We made our way out into the open ocean with our coffee in hand and were greeted with an awesome surprise. The wind was blowing like CRAZY!! Seems we weren't going to need that gas after all.

As you can see the wind was blowing like mad; at least 30mph and we quickly got the jib sale up. The main sail presented quite a challenge. As you remember, it didn't go up very easy on day 1. Now with the wind trying to rip it off the boat, it created a whole new set of challenges. It only took about a half hour, but by wrapping a towel around the line, and pulling with all my might while Chris pulled up right by the pulley, we were able to hoist it up about 2 inches at a time. It should have taken little effort and 2 minutes but it probably took years off our ability to walk and rubbed out hands pretty raw. But we were ready for some sailin'!! We were now going directly into the wind so it took quite a bit of tacking to make it around the corner of St. George's and Fort Saint Catherine. That's why you see the jagged line on the map for day 2.


As you can see from the pictures, the boat was leaning at quite an angle due to the wind. For this reason, I really couldn't take any pictures of the North side trip from the East side of the island all the way to the West side when we hit the dockyard. The wind was blowing, waves were washing up over the boat, and we were quite busy navigating and I didn't want to risk getting the camera wet so I locked it up in a plastic bag and hid it safely in the bow for the next 5-6 hours as we traveled across the whole North side. It was awesome, we hit a couple waves that were at least 10 feet high and the ride side of me was completely soaked through by the time we hit Spanish Point when the wind started to change direction and push us into the North Basin and eventually into the Dundonald Channel which is where the island fish hooks on the West side. We traveled into the cove for a bit and made our way over to the Dockyard to pull into port for a bit and grab a six-pack to finish the journey.

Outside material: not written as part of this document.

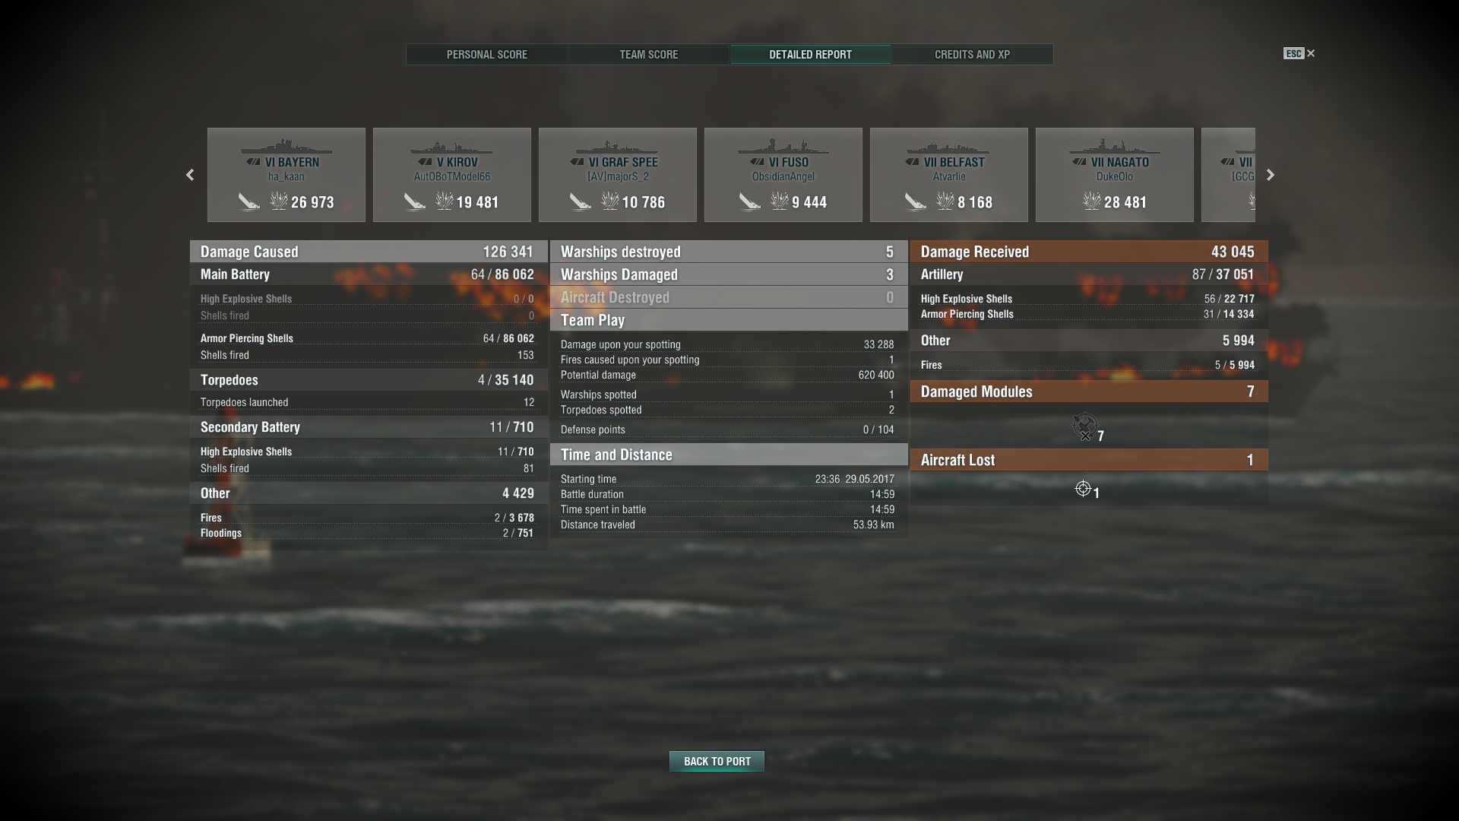Click the sunk-ship icon on Kirov card

415,201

The clock tower building is the Dockyard "mall"
Tugboats for the cruise ships
The yellow building is the store and the brick building behind it is the jail where the P.O.R.C club is located
Jail and the mall
We illegally docked here to grab a six-pack. You can see the Omega sail on the end of the dock
Heritage Warf where the cruise ships dock
The Commissioners House and the 6" RBL Gun of the Keep
After clearing the Royal Navy Dockyard we started to make our way South again into the homestretch. All that was left to do was clear Daniels Island and the shipwreck Vixen (1896) and we could shoot right into Ely's Harbour. Except it looked like it was going to rain! So now we have to navigate though the most reef heavy part of the island, around a shipwreck, and try to beat a storm!! And oh yea, we're in the Bermuda Triangle!! It took us about an hour to pass by Mangrove Bay, 9 Beach resort and get to Daniels Island, and we were able to do it before the storm hit. Again worried about my camera, I dared not take it out in the heavy wind, splashing surf, and brewing storm. So I downloaded a pic of the Vixen. Apparently you can dive on the wreck which I fully intend on doing before I leave.

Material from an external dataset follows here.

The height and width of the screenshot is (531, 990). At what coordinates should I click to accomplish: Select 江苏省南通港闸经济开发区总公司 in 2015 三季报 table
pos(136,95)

9 Beaches Resort from the air
HMS Vixen (1865-1896)
 After pulling around the Vixen it was just a straight shot into Ely's Harbour. Well, not exactly. We had to dodge dozens of reefs, sometimes tacking within a couple feet to avoid running aground. It started to sprinkle a little bit and after about 20 minutes of the most intense sailing maneuvers of the day, we finally made it into port, completing our trip about the island/country. We drifted into the mooring and tied up and the clouds just vanished. Not sure what happened, we really thought we be unloading in the rain, but it because absolutely beautiful again. Took us a while to unload, and we had our victory Bud Lights. The boat has since been sold and Chris has moved back to Canada but I do have to say it was a fantastic experience I'll never forget and a great time.